Opdracht:
Schrijf alle regels hieronder letterlijk over en laat de afbeeldingen alsjeblieft weg.

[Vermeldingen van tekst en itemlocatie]
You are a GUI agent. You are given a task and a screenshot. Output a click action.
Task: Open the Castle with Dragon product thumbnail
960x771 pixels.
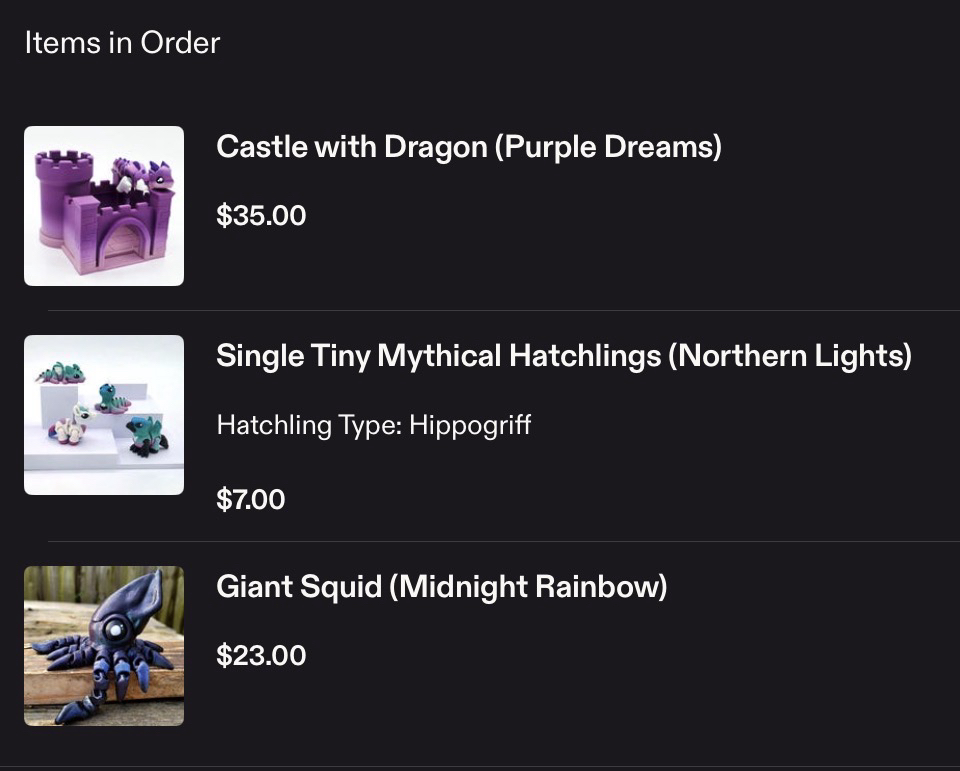pos(104,206)
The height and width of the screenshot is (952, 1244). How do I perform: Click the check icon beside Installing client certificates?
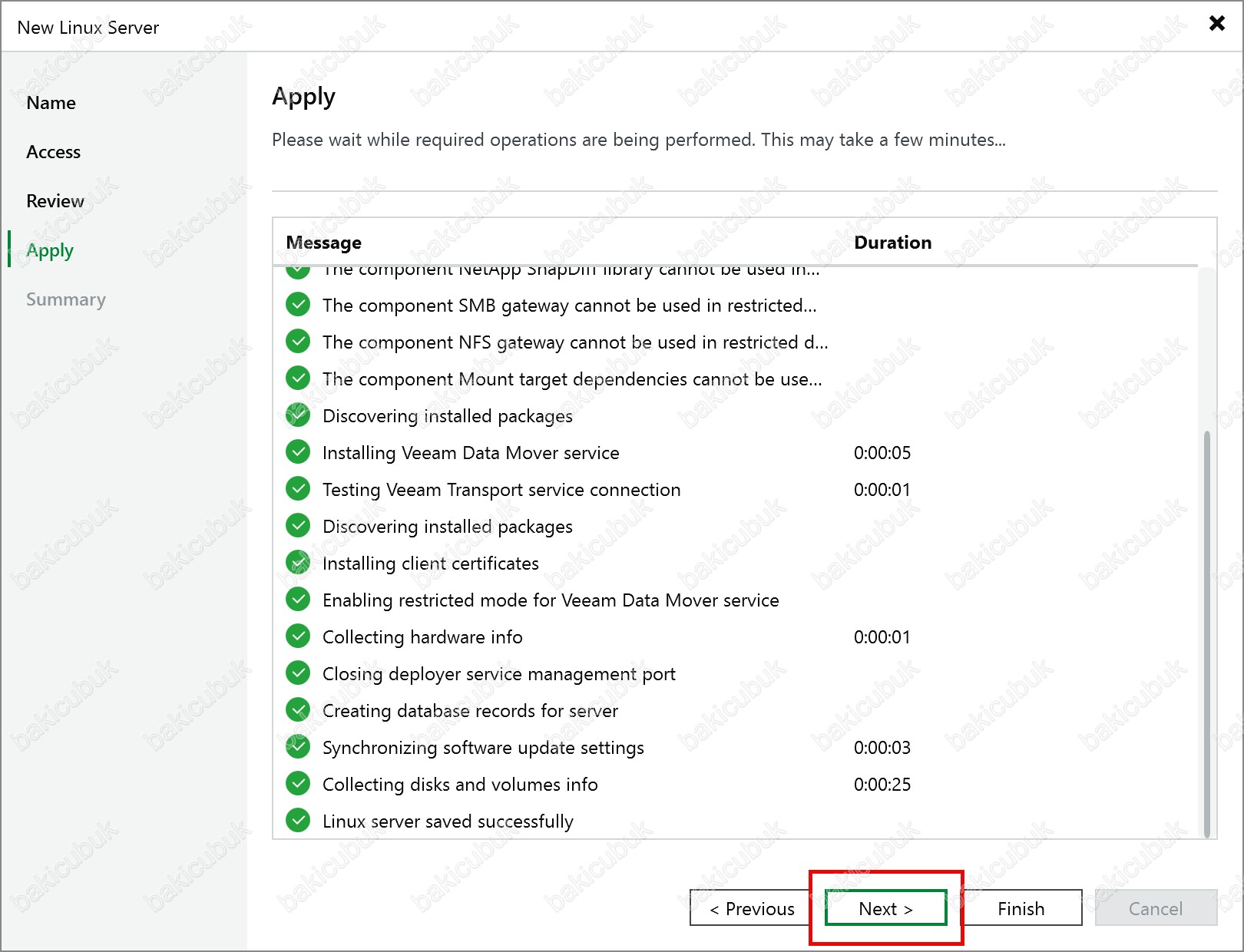(x=298, y=563)
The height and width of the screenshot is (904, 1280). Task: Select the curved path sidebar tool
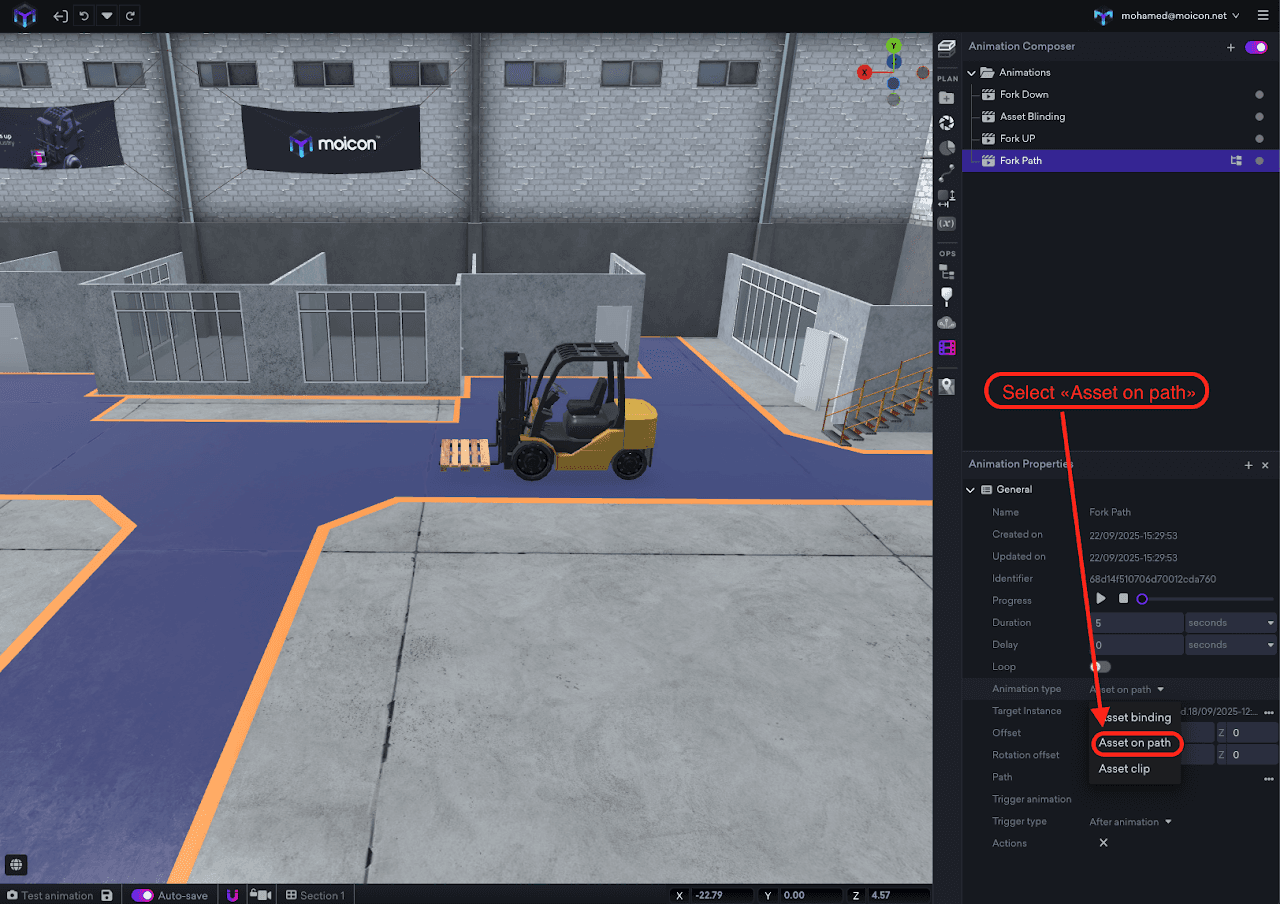(947, 172)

Uitgewerkte opdracht:
You are a GUI agent. You are given a task and a screenshot. Output a click action.
Task: Open the Castle with Dragon product thumbnail
960x771 pixels.
pos(104,206)
The height and width of the screenshot is (952, 1244). How do I perform: Click the check icon beside Installing client certificates?
(x=298, y=563)
The height and width of the screenshot is (904, 1280). Task: Select the curved path sidebar tool
(947, 172)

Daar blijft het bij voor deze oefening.